I don't remember when the walls started whispering. Maybe it was the night she stopped talking altogether. Maybe it was the moment I stopped needing her to. Either way, I hear them now—soft, muffled, like people talking in another room about things they shouldn't.
At first, I thought it was the neighbors. Thin walls, old building, you know? But then I pressed my ear against the plaster, and I swear the voice said my name. "Dhruve."
I froze. The sound was low, rough, almost familiar. It came from behind the wall, like something breathing right on the other side.
"You did this…"
My pulse thudded in my ears. "Who's there?" I whispered, half-ashamed of how weak I sounded.
Silence. Then a chuckle—light, mocking.
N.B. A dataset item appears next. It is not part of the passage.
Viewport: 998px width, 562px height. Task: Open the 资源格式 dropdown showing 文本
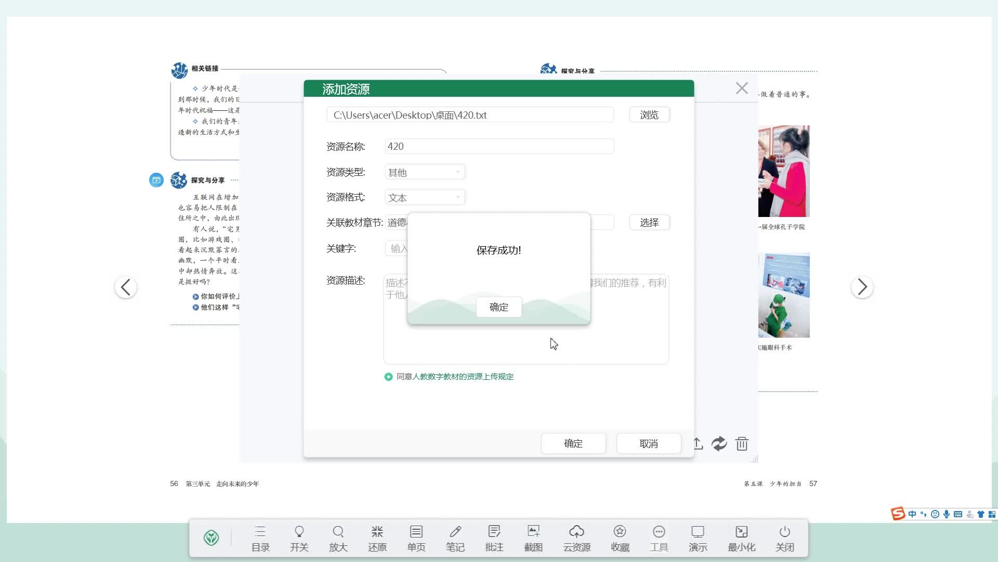[424, 197]
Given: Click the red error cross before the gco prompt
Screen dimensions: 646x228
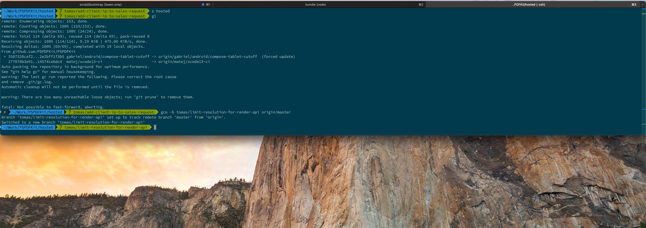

Her laugh.
I jerked back, slammed the light on, and the room looked empty again. Just the usual mess—half-drunk water glass, her pillow stained with tears, my phone charging on the nightstand. Everything normal. Too normal.
She was still asleep, curled up tight, like someone hiding from the cold. I stared at her face. The guilt had eaten her features; she looked hollowed out, like a candle that burned too long. Part of me wanted to wake her, shake her, scream, "Look what you made me!"
But I didn't. Instead, I went to the kitchen and poured myself whiskey—at six in the morning. Because why not? Time stopped mattering weeks ago.
As I drank, I kept hearing that laugh echo in the walls. Sometimes close, sometimes distant. I pressed my palm against the plaster and whispered, "You're not real."
But the wall whispered back, "Neither are you."
I dropped the glass. It shattered. The sound woke her.
"Dhruve? What happened?"
Her voice broke whatever trance I was in. I looked down at the shards glittering on the floor like tiny knives. "Nothing," I said. "Just… dropped it."
She walked over quietly, barefoot, and knelt to help pick up the pieces. When her hand brushed mine, she flinched. I don't know if it was fear of the glass or of me. Maybe both.
I wanted to tell her to stop. To go back to bed. To get out of my head. But the words tangled in my throat. All I managed was, "Be careful."
Later, when she left for work, I stood in the living room staring at the walls again. They looked solid, harmless. But I could still feel the voices crawling underneath the paint, whispering truths I didn't want to hear.
Maybe I'm going crazy. Maybe revenge rots the brain before it heals the heart.
That night, as I lay in bed, the voices returned. Louder this time. More than one.
"He's watching.""He knows.""He'll never stop."
I covered my ears, but it didn't matter. The voices were inside now, and no wall could keep them out.
When I finally fell asleep, I dreamed of her and Arjun trapped inside the walls—pounding, screaming, laughing. And me, outside, holding a hammer, wondering which side I really belonged to.